Volgens cijfers van het UWV betreft dit 55% van de WIA-uitkeringen. Op dit moment gaat het om arbeidsongeschikten. Ook zieken die hun restverdiencapaciteit volledig benutten en in de WIA worden beloond voor hun re-integratie, vallen onder deze wet terug tot 70% van het minimumloon. Het kan dus zo zijn dat iemand zijn stinkende best doet en inderdaad weer wat gaat verdienen, maar niet meer kan verdienen, omdat hij op dat moment gewoon arbeidsongeschikt is, of in ieder geval niet in staat is om meer te doen.

Toch krijgt zo iemand te maken met een enorme terugval in loon. Het kan zelfs zo zijn dat hij het dan slechter heeft dan iemand die zegt: ik ga helemaal niets proberen en ik ga gewoon op die uitkering wachten. Ik wil daarop graag een toelichting hebben van de staatssecretaris, want het kan toch niet zo zijn dat je, wanneer je je best doet, toch op een nog slechter niveau uitkomt dan het geval zou zijn als je niets deed.

Het wetsvoorstel ontmoedigt flexwerkers en uitzendkrachten om weer te gaan werken. Daarover heb ik zojuist al het een en ander gezegd. Het ontmoedigt ook werkgevers en het UWV om zich in te spannen voor deze groep. Werkgevers moeten extra premie gaan betalen wanneer zij de laatste werkgever zijn van een zieke persoon zonder werk.

Wij lezen zelfs dat dit ook het geval kan zijn voor iemand die zwanger wordt, dan wel net bevallen is, of voor iemand die niet kan werken wegens orgaandonatie. Ik zou aan de staatssecretaris willen vragen: acht hij niet het risico zeer groot dat dit tot extra risicoselectie gaat leiden bij werkgevers, wanneer zich iemand aan hun bureau meldt die kort geleden uit een re-integratietraject is gekomen en een langdurig ziekteverleden heeft? Of een vrouw die mogelijk net bevallen is en van wie zij vermoeden dat zij wellicht nog een kind wil? Noem maar op, er zijn allerlei redenen waarom werkgevers zullen zeggen: ik ga jou niet aannemen op een tijdelijk contract, want dan ben ik straks aan zet om een extra premie te betalen wanneer jij ziek wordt. Hierop wil ik ook graag een reactie van de staatssecretaris.

Als wij dan bezien wat dit wetsvoorstel regelt qua verruiming van arbeidsmarktinstrumenten, dan betreft dit met name de proefplaatsing, waarvan de termijn van drie naar zes maanden gaat. Op basis van welk onderzoek blijkt dat dit zal helpen? Waarom geldt dit alleen voor cliënten van het UWV en niet voor personen in de WWB? Is ook bezien of een loonkostensubsidie bij een structureel lagere verdiencapaciteit niet veel effectiever is? Waarom is dat onderdeel niet in dit wetsvoorstel opgenomen? Is de verwijzing van het UWV naar gemeente of zorg bij re-integratiebelemmerende factoren zoals schulden wel voldoende?
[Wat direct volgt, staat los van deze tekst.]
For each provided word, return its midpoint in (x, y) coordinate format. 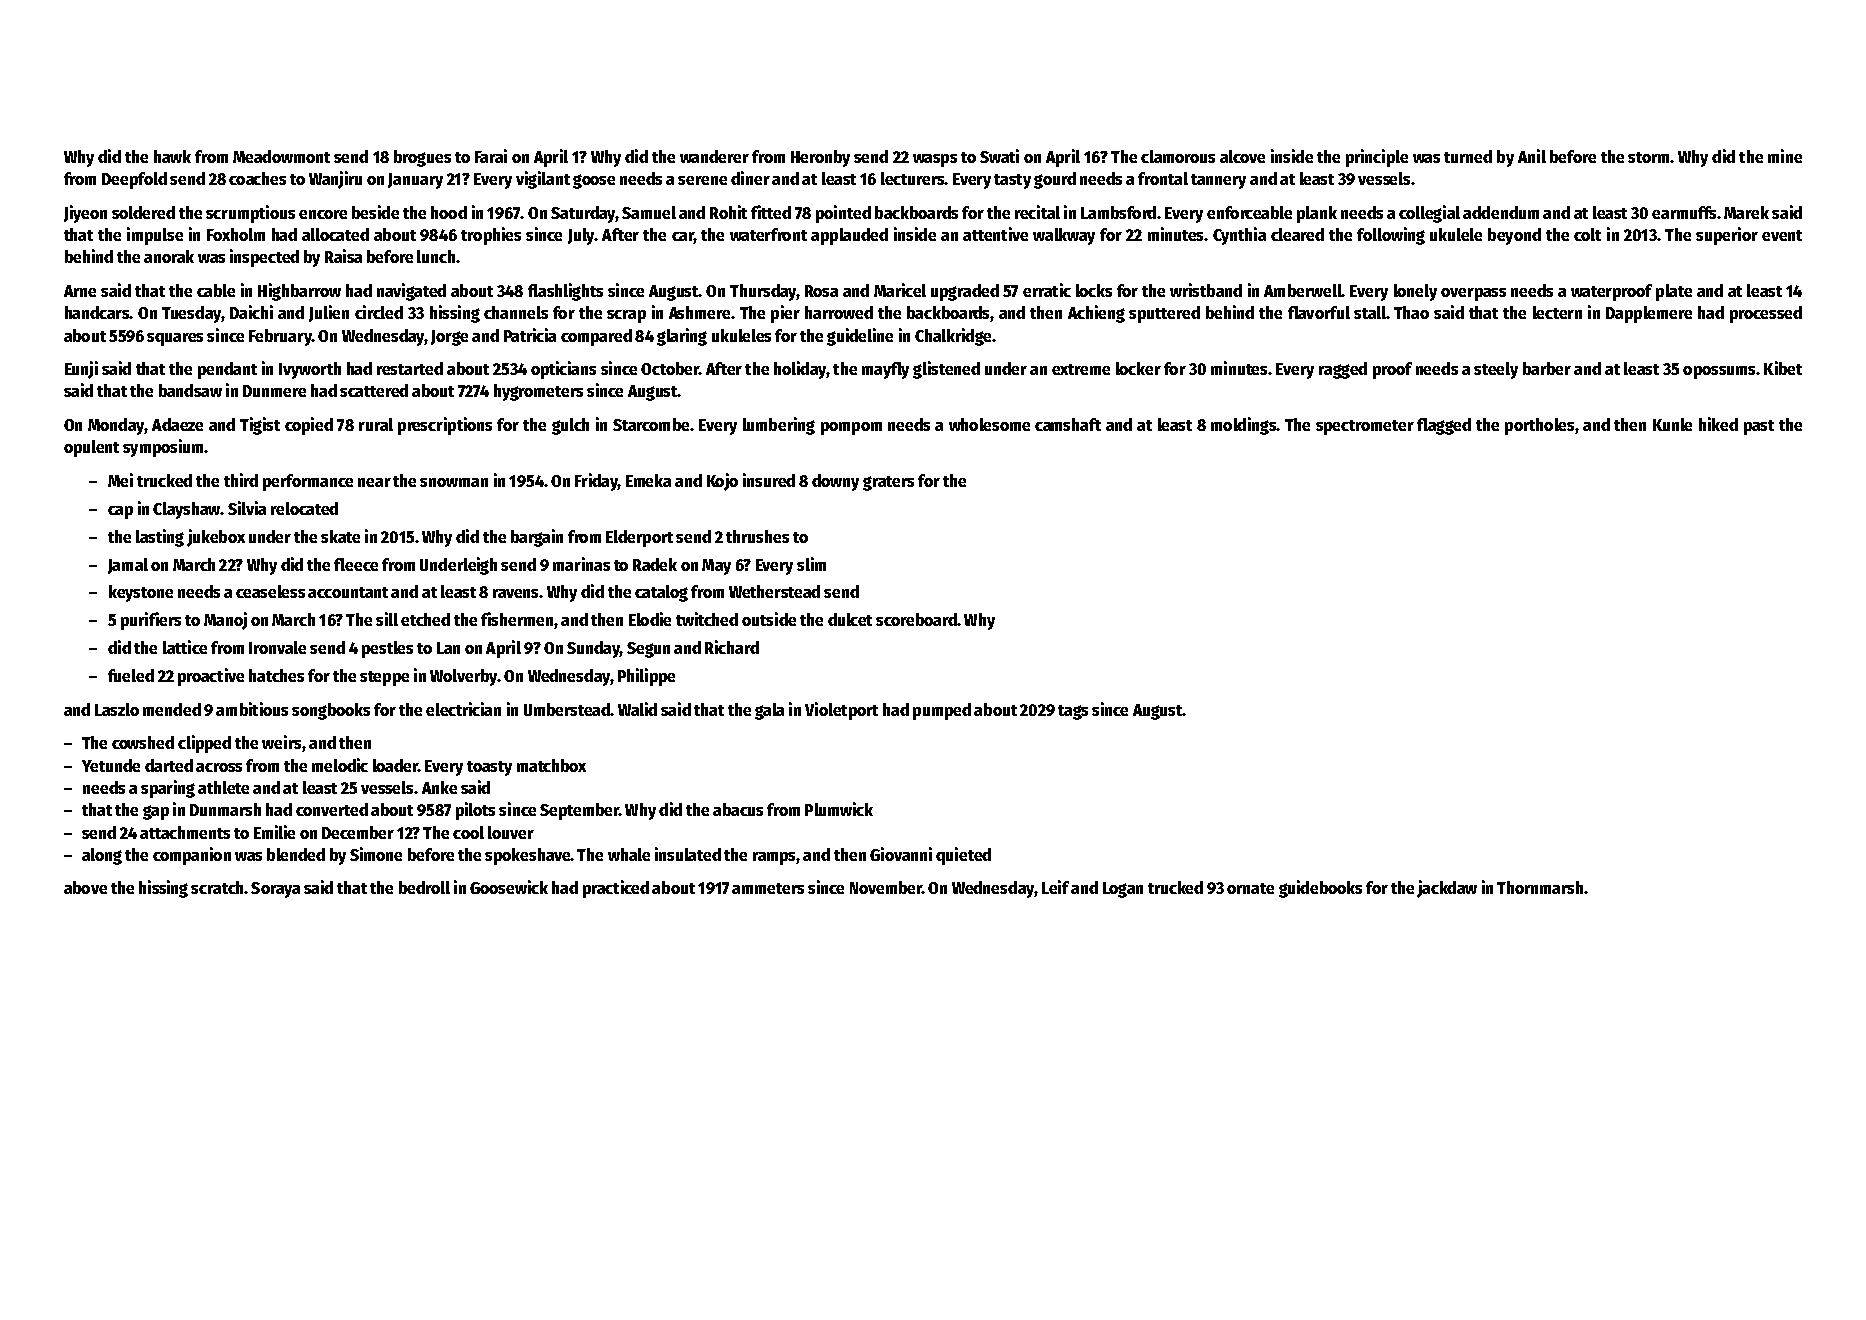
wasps (935, 160)
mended (172, 709)
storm (1648, 157)
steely (1496, 370)
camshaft (1068, 424)
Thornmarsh (1540, 887)
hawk (172, 156)
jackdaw (1447, 889)
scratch (217, 887)
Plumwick (839, 809)
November (886, 887)
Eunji (81, 370)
Dient het UWV niet zelf veel meer initiatief te nemen en ervoor zorg te dragen dat de persoon inderdaad wordt geholpen
om de re-integratiebelemmerende factoren te overwinnen?

Ik kom tot een afronding. Mijn fractie is uitermate kritisch over dit wetsvoorstel. Wij zien niet hoe dit op enige wijze flexwerkers zal helpen om na hun ziekte sneller te re-integreren en aan het werk te komen. Wij denken dat het voorstel met name belemmeringen oproept om weer aan het werk te gaan en tegelijkertijd een zware inkomensachteruitgang betekent voor de mensen die het betreft.
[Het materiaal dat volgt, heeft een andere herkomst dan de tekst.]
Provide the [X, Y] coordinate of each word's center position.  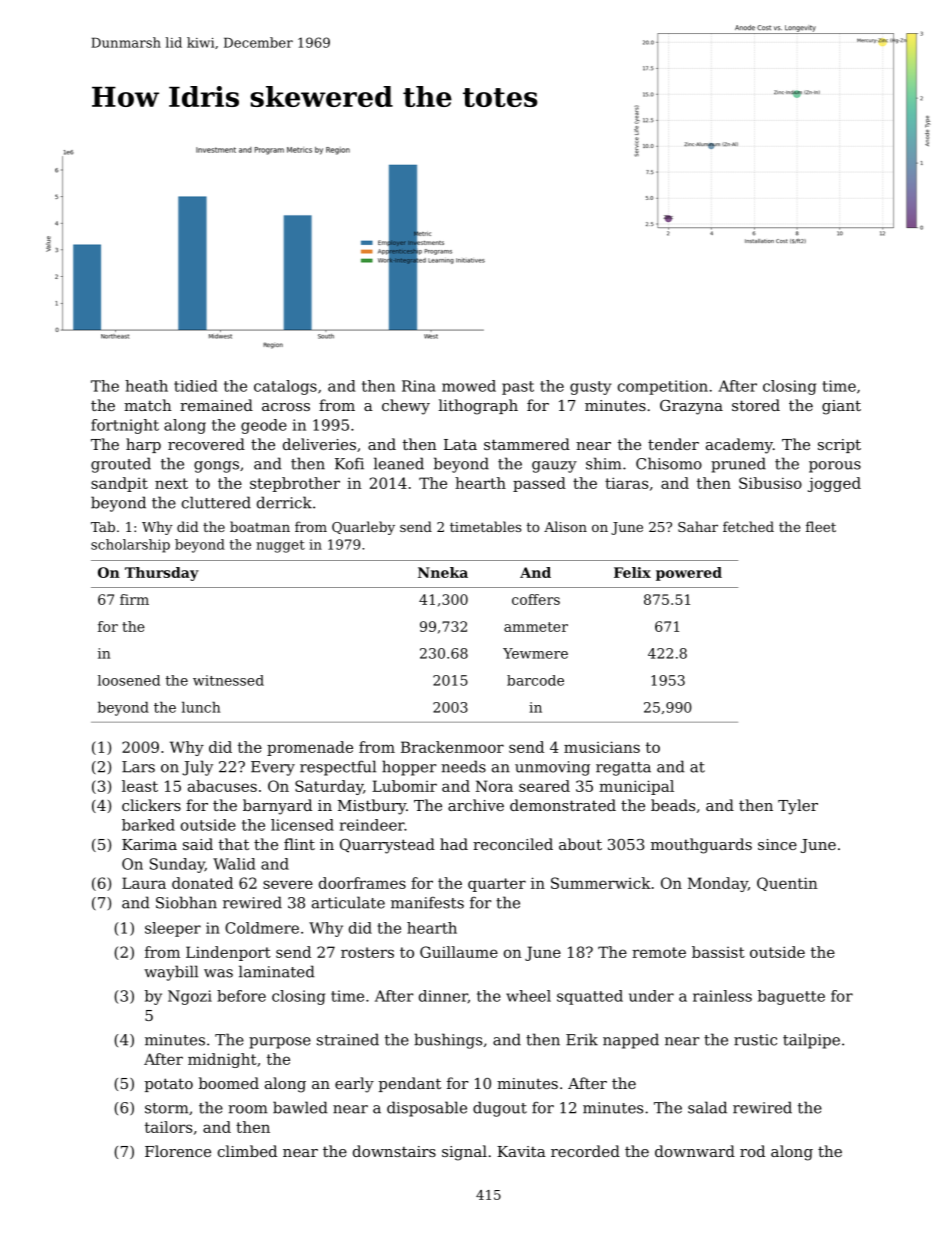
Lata [460, 444]
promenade [310, 748]
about [580, 844]
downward [695, 1151]
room [247, 1109]
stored [756, 405]
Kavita [521, 1151]
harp [143, 445]
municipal [636, 787]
Wij achten deze disproportioneel. Wij zien dit leiden tot een verscherping van de tweedeling tussen mensen met vast werk en mensen met flexibel werk. Ten slotte vrezen wij ook dat het nieuwe belemmeringen zal opwerpen voor de mobiliteit op de arbeidsmarkt. Als je naar een nieuwe werkgever gaat, krijg je vaak eerst een tijdelijk contract. Waarom zou je dat risico nog nemen als je al weet dat je in geval van ziekte de pineut bent en het zelf mag uitzoeken?
Het is duidelijk: mijn fractie is uitermate kritisch en wacht het antwoord van de staatssecretaris af.